Task brief:
Exactly as they appear, output all of the records. Skip any images.

Material for this task:

BEGIN

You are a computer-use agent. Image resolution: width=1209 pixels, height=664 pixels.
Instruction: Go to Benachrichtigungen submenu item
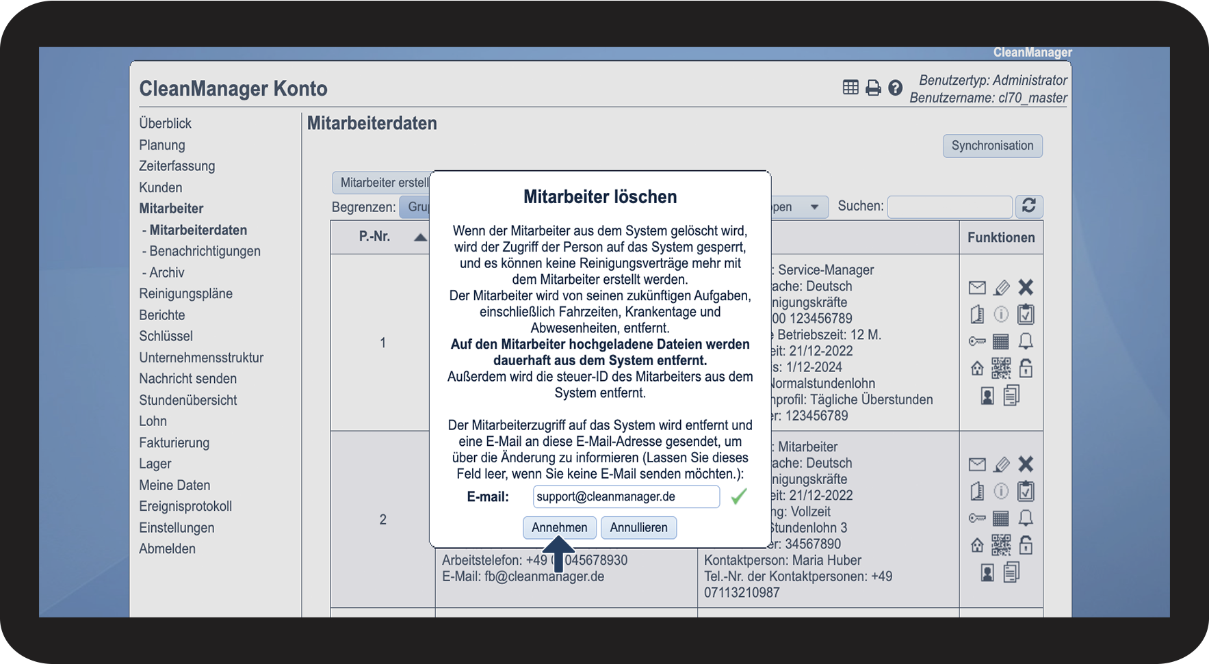tap(205, 251)
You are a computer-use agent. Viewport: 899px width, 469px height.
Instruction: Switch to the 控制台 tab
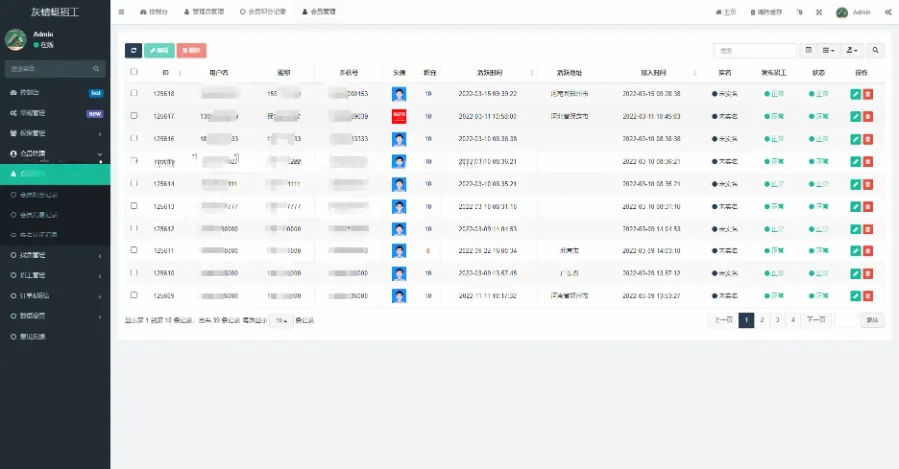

END

Task answer:
You are a computer-use agent. Image resolution: width=1209 pixels, height=664 pixels.
Instruction: Go to Benachrichtigungen submenu item
tap(205, 251)
You are a computer-use agent. Viewport: 899px width, 469px height.
Instruction: Switch to the 控制台 tab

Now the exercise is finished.